*Aufgabe 1*
Schreib alle Benutzernamen auf, die im Forenausschnitt über Java als Überschrift eines Beitrags stehen.
*Aufgabe 2*
Was zählt laut dem Forenausschnitt über Java bei Java zur Methodensignatur?

*Vorgegebener Text*
━━━━━━

Wie soll denn sonst deiner Meinung nach entschieden werden welche Methode aufgerufen werden sollte?


----------



## awda23ws23 (10. Apr 2011)

Im Gegsatz zu anderen Sprachen betrachtet Java nur die Parameter und nicht die Rückgabewerte als Methodensignatur


----------



## kirax (10. Apr 2011)

awda23ws23 hat gesagt.:


> Im Gegsatz zu anderen Sprachen betrachtet Java nur die Parameter und nicht die Rückgabewerte als Methodensignatur



Und das aus gutem Grund


----------



## Firephoenix (10. Apr 2011)

Hi,
Wäre es nicht einfach immer den String einzulesen und als Ersatz im eigentlichen Programm eine Funktion zu schreiben, die versucht den String in einen Int zu parsen, schlägt das fehl wird der User wieder nach einem Int gefragt, solange bis er einen gültigen eingibt.
Gruß


----------



## Landei (11. Apr 2011)

━━━━━━

*Datensätze*
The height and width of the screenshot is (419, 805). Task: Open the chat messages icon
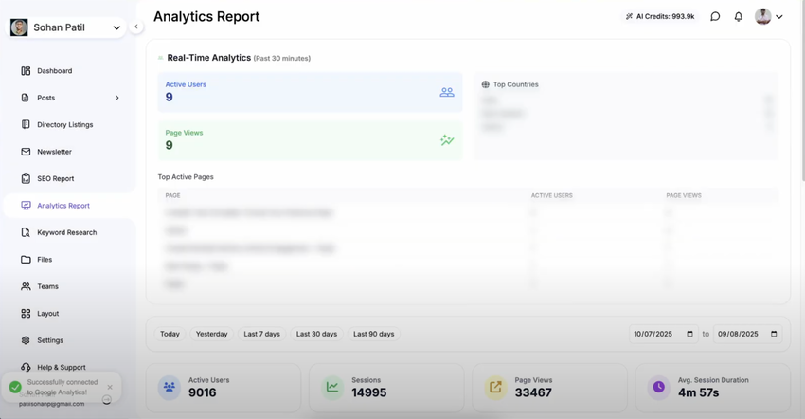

━━━━━━

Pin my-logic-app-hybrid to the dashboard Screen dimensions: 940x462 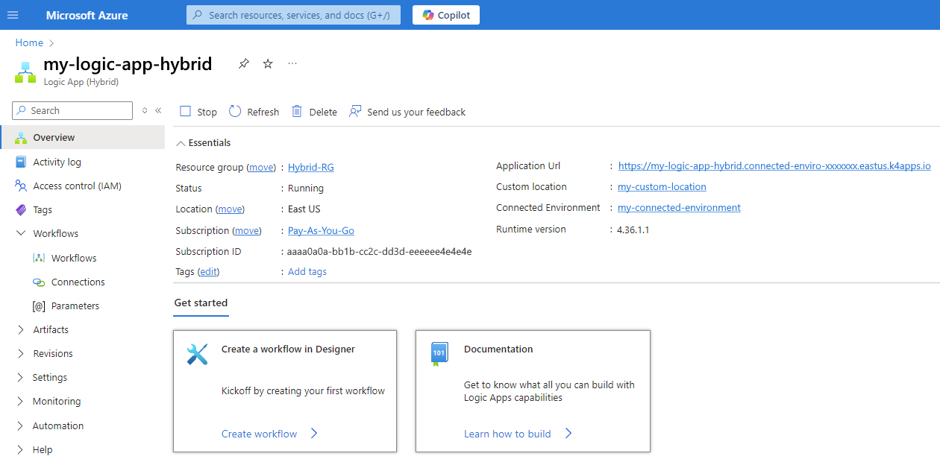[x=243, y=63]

━━━━━━

*Richtige Antwort 1*
awda23ws23, kirax, Firephoenix, Landei

*Richtige Antwort 2*
Nur die Parameter, nicht die Rückgabewerte.